The tool works by analysing data relating primarily to the design of the proposed house and assesses this against energy and water benchmarks. If the proposed house design meets these specific benchmarks, then the BASIX certificate will be issued. The BASIX assessment tool can be obtained on the BASIX website; the website requires you to create a BASIX account to apply.


Design principles

To meet the water and energy targets, you may need to reduce the energy use and greenhouse gas emissions of your proposed dwelling. Here are the key areas to keep in mind when designing your dwelling:

  • Hot water systems
  • Heating and cooling
  • Ventilation and exhaust
  • Lighting
  • Pools and spas
  • Alternative energy sources such a photovoltaics
  • Central systems
  • Other energy uses

Our main focus here will be hot water systems.


Hot Water Systems

Hot water systems are typically categorized by 2 main metrics:

  1. Mode of operation (either instantaneous or storage)
  2. Heat source (gas, electricity, solar or air)

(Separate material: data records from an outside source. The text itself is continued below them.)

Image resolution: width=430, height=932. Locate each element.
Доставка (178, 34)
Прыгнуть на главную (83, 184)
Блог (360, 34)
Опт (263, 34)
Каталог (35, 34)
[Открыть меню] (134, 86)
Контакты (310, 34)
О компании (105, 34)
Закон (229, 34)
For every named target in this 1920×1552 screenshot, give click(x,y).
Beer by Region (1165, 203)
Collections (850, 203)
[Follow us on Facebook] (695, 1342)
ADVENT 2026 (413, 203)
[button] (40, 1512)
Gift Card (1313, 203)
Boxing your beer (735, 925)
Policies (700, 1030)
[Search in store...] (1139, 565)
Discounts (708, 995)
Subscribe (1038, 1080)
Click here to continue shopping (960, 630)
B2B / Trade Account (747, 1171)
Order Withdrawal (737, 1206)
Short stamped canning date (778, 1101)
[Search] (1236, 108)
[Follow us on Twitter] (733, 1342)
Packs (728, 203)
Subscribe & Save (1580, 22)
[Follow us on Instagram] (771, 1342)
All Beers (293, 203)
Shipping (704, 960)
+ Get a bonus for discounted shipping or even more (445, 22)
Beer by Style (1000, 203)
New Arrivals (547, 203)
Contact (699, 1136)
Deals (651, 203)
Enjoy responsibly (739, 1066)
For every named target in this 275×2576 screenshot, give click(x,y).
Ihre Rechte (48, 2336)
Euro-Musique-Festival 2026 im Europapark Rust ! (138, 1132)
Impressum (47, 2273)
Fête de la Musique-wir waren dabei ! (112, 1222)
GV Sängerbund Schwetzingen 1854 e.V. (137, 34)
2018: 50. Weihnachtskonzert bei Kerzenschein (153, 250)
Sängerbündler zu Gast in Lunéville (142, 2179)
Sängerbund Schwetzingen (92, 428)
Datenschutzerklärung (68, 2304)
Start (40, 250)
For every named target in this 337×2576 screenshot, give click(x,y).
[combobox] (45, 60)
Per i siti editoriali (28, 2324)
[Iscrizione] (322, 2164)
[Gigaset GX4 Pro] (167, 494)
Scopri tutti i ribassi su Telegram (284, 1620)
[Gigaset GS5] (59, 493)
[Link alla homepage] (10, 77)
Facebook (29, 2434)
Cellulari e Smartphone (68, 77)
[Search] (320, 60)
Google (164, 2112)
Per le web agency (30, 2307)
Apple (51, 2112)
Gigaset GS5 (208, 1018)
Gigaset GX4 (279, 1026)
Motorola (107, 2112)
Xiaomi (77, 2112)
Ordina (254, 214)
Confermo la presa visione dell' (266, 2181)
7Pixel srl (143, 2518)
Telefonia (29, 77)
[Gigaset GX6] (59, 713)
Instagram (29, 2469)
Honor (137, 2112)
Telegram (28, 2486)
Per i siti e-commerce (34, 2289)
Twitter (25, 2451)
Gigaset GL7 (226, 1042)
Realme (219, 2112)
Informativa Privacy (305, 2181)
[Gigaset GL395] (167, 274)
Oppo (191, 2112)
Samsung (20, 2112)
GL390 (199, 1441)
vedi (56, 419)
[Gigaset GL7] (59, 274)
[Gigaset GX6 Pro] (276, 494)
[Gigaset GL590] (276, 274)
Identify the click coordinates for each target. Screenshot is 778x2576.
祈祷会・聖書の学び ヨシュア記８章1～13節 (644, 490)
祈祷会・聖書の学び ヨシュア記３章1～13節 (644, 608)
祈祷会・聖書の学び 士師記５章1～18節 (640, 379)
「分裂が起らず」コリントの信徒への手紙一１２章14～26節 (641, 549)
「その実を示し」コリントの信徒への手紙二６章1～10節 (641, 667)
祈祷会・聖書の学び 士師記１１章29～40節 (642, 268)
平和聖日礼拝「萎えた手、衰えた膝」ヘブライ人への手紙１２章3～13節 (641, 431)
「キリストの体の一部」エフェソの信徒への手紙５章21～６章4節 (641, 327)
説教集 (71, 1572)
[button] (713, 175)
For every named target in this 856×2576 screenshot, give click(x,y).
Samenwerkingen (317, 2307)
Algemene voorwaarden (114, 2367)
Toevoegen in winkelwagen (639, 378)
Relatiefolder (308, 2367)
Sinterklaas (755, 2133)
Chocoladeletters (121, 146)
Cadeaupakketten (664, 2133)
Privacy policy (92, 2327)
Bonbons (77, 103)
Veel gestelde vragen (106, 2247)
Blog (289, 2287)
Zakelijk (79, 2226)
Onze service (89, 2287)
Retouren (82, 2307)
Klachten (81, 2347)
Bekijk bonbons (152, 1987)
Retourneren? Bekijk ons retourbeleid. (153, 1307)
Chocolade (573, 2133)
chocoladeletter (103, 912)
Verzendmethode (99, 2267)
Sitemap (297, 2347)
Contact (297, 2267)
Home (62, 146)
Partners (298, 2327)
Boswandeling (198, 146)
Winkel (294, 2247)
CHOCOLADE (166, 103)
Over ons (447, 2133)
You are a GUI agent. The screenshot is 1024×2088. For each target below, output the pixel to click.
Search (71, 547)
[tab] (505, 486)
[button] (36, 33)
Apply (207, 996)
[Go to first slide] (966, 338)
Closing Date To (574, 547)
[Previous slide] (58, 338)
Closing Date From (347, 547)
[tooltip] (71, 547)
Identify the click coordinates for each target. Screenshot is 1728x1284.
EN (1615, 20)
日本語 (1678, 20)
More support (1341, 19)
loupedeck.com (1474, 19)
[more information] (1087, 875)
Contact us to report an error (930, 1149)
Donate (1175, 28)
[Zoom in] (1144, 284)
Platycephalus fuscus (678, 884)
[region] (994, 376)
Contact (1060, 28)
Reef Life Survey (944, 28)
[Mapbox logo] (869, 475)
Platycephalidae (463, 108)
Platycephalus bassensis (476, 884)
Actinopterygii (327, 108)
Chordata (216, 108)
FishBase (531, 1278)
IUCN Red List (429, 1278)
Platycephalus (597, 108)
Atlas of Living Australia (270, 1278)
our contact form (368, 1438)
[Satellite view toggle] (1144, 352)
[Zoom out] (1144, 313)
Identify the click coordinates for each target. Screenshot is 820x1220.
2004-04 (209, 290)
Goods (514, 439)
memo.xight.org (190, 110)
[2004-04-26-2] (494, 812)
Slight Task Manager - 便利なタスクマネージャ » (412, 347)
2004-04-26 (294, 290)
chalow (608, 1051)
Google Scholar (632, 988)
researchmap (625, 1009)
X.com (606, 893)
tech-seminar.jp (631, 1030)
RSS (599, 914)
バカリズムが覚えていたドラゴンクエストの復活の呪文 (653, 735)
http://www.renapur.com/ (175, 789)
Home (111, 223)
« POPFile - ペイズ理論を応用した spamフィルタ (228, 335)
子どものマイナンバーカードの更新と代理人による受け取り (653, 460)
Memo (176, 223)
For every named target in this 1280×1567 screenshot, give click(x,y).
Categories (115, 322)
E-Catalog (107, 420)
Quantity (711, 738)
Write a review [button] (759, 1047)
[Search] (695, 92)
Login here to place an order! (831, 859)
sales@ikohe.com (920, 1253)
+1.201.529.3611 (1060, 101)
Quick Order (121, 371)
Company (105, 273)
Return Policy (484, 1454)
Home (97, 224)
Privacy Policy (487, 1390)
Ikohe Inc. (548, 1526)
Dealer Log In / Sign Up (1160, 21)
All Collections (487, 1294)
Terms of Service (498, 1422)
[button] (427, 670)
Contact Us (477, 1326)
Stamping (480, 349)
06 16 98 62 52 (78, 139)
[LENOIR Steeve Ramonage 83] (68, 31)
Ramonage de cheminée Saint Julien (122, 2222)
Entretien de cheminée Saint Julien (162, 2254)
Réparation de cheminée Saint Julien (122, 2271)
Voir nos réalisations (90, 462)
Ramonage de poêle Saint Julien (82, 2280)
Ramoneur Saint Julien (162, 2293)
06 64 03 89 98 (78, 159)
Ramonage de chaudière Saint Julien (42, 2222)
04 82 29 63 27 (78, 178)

For this particular piece we will closely observe how the mode of operation has a bearing on the BASIX score.


Mode of Operation

Instantaneous (continuous flow) systems heat water only when required and as such do not require storage tanks. This is done through a system through which the heating mechanism is activated once the tap is turned on. A short delay typically occurs in delivering hot water as about 2 litres pass through the instantaneous hot water system.

Storage systems function by first heating the water within an insulated storage tank (which also functions as a storage tank) then disbursing the water as pre-heated. Through heat loss mechanisms such as conduction and convection these systems typically lose heat (and energy) to the surrounding environment.

Since the instantaneous system only generates heat when needed, it is usually more efficient than its counterpart storage system. However, through an inefficient (or possibly damaged) heating system, the instantaneous system may end consuming more energy especially if used frequently. So it is important for you to identify an efficient system so as to obtain a high BASIX score for energy assessment.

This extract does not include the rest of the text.